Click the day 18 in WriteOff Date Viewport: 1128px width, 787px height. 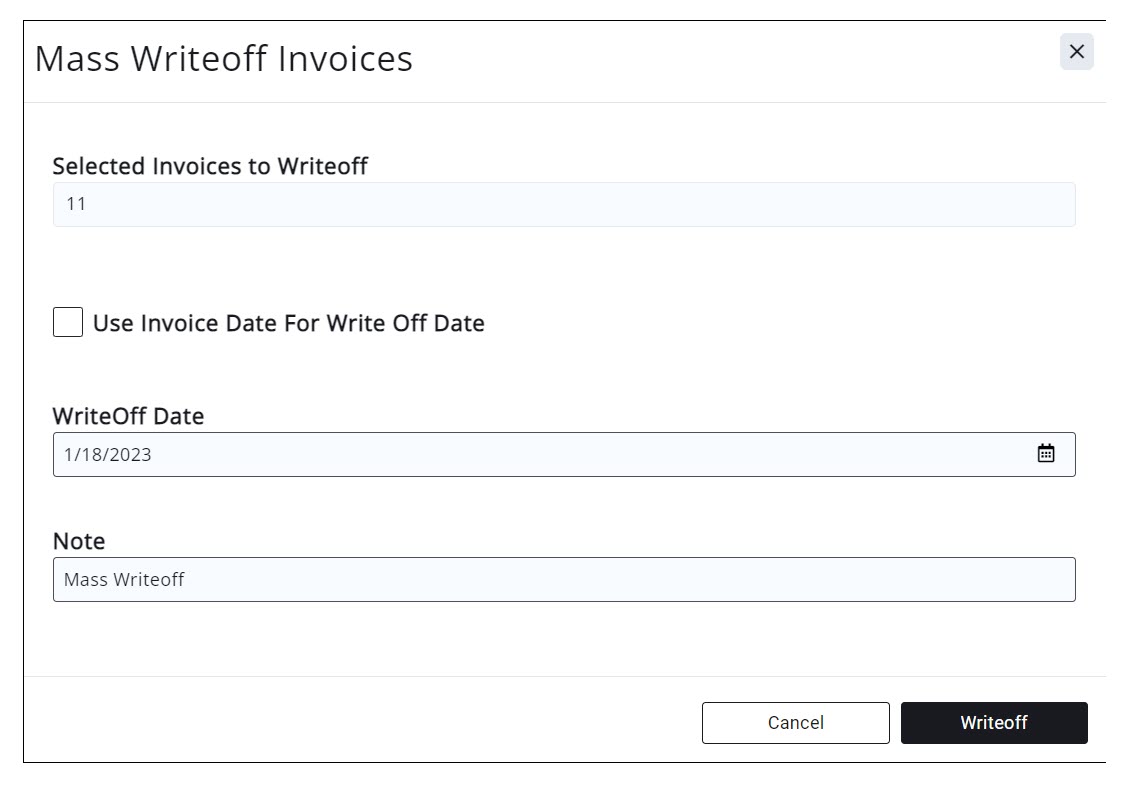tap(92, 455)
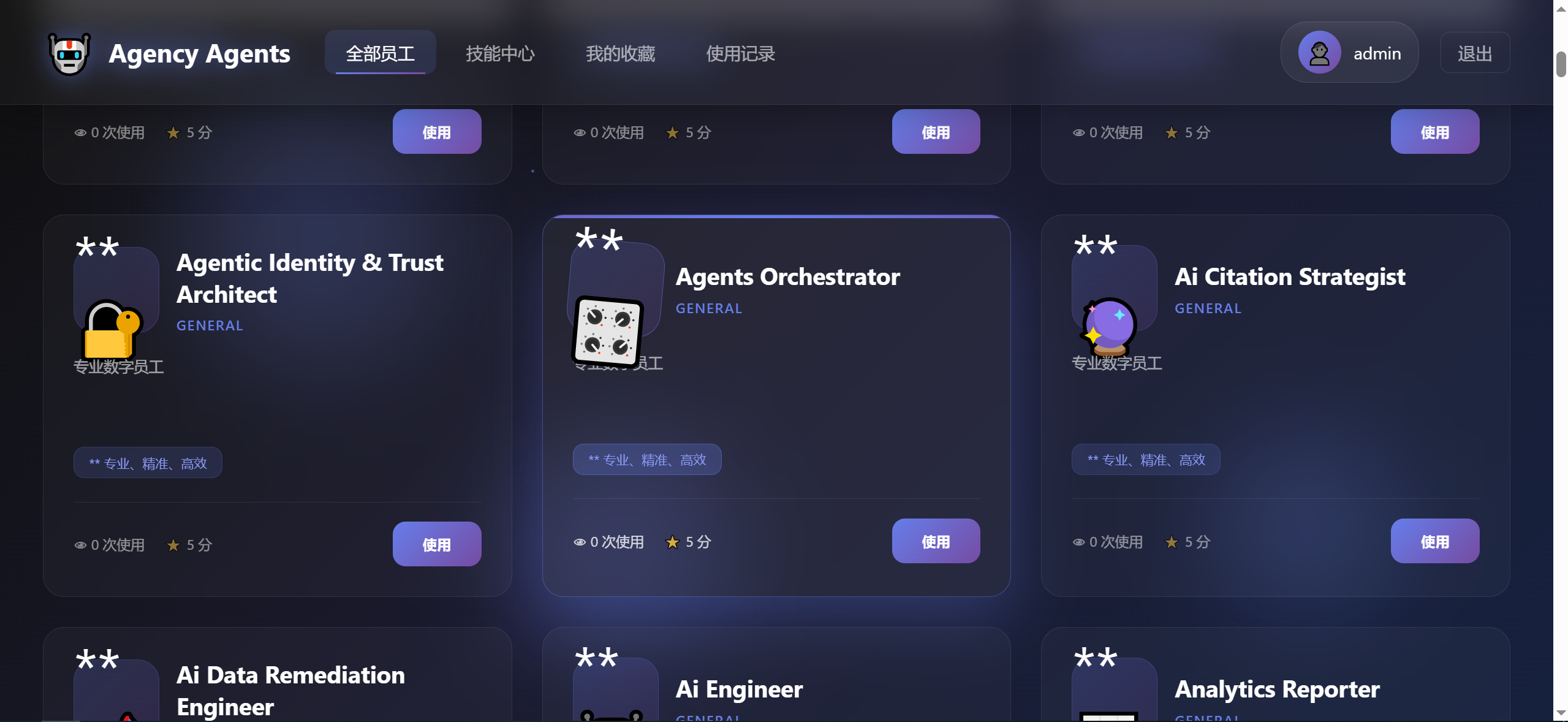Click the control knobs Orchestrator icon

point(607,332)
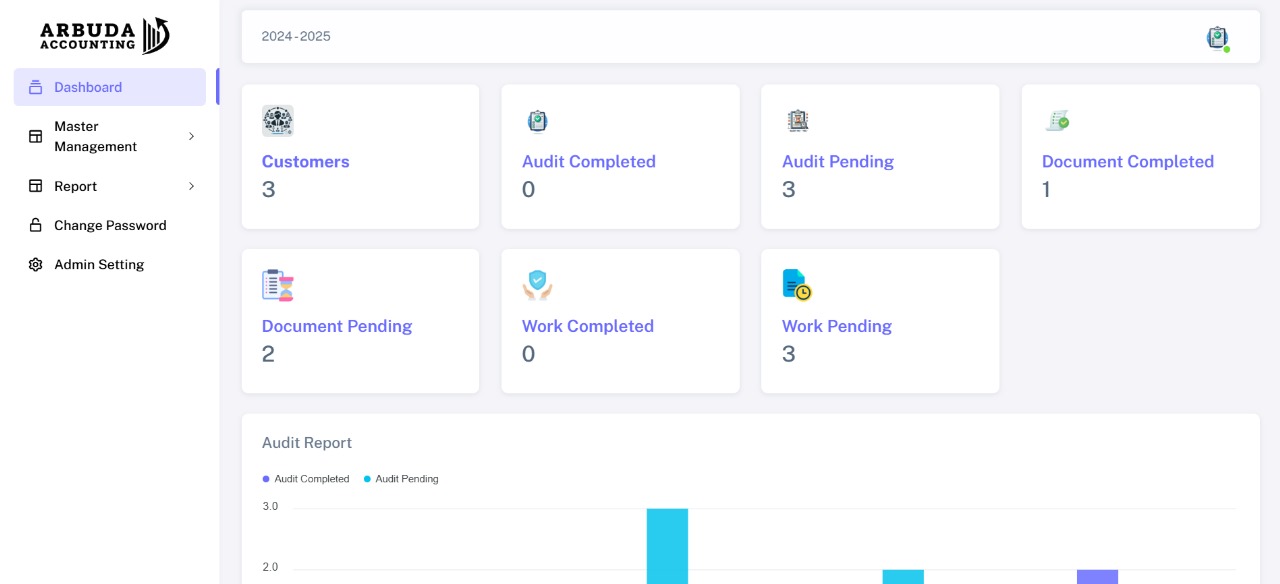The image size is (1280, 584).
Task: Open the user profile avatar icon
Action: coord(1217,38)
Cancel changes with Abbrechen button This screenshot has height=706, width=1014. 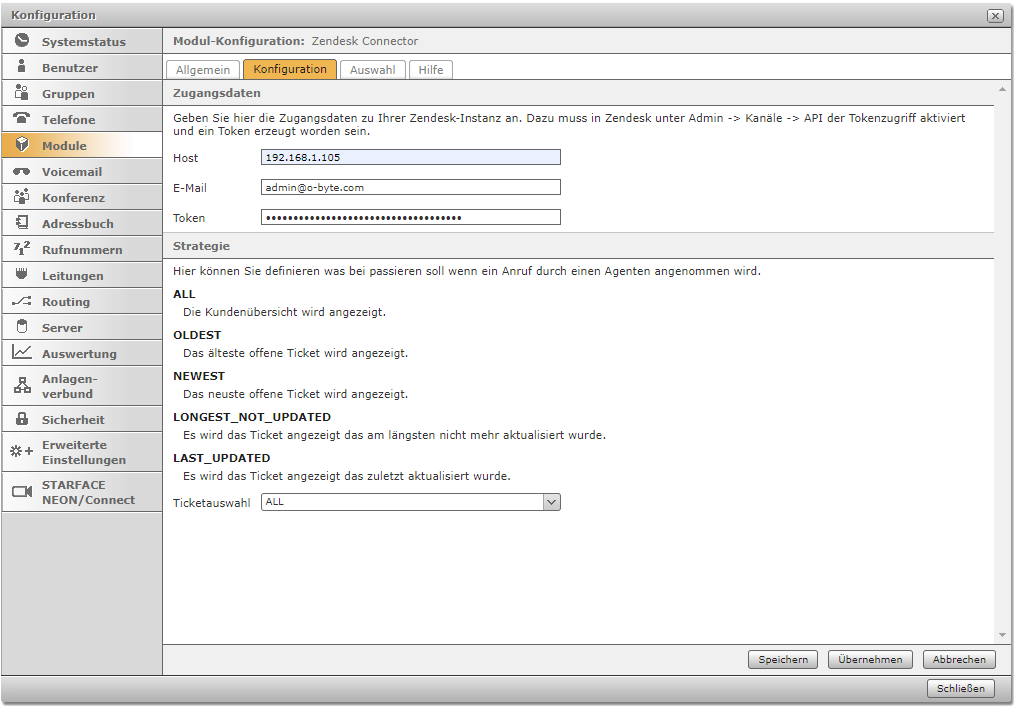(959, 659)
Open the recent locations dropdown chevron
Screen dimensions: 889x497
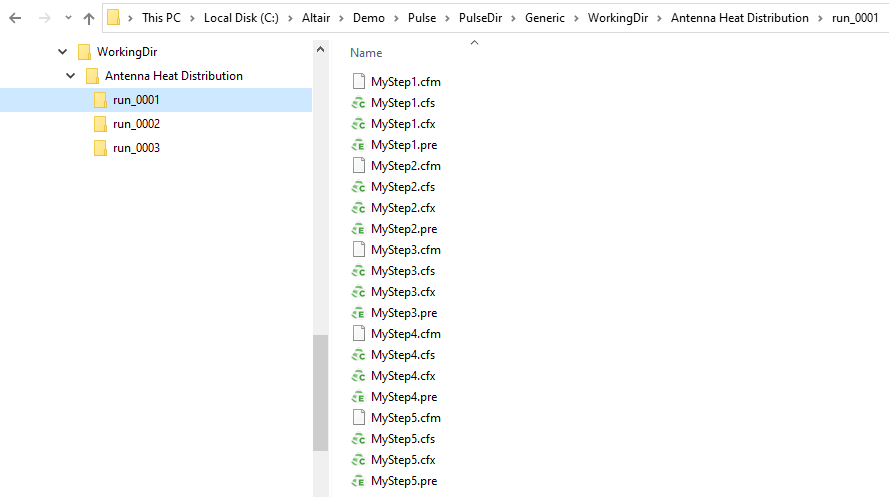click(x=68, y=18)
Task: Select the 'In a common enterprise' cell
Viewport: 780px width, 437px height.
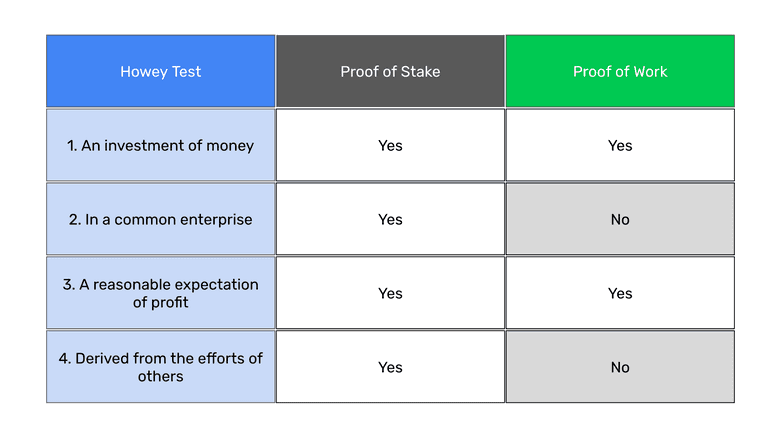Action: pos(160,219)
§
§ Exercise objective
Lines from the one that contains "Screen dimensions: 889x497" through the last line of the data above are to be extracted exactly, with no pictures and no other lines.

§ Exercise result
Screen dimensions: 889x497
click(x=68, y=18)
Task: Select the 'In a common enterprise' cell
Viewport: 780px width, 437px height.
Action: pos(160,219)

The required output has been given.